Lines from the one containing "Kariyer (331, 1750)" to the end of the entries below must be reproduced exactly, with both end lines kept and no other line added.

[[ Working data open ]]

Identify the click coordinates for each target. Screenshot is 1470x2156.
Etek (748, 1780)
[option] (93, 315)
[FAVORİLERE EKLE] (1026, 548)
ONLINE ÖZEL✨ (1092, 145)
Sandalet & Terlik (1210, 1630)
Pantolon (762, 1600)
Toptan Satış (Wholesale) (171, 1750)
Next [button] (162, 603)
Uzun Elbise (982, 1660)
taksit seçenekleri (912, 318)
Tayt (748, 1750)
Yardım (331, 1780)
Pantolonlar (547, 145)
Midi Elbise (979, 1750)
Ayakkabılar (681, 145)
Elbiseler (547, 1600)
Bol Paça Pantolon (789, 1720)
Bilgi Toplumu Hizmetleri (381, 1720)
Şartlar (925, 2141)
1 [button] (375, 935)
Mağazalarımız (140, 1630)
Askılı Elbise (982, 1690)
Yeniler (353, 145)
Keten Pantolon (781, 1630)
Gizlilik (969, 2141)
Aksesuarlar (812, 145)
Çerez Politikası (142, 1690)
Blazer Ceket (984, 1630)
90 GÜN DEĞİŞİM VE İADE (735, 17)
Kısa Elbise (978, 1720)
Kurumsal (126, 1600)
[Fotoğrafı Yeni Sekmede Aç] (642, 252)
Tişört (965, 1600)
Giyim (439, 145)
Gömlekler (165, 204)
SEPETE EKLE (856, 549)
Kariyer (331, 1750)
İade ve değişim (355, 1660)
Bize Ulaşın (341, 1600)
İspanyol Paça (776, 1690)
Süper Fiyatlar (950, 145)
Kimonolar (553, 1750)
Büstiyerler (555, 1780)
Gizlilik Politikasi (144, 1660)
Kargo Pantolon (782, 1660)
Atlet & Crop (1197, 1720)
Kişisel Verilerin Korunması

[[ Working data closed ]]

Written response
Kariyer (331, 1750)
İade ve değişim (355, 1660)
Bize Ulaşın (341, 1600)
İspanyol Paça (776, 1690)
Süper Fiyatlar (950, 145)
Kimonolar (553, 1750)
Büstiyerler (555, 1780)
Gizlilik Politikasi (144, 1660)
Kargo Pantolon (782, 1660)
Atlet & Crop (1197, 1720)
Kişisel Verilerin Korunması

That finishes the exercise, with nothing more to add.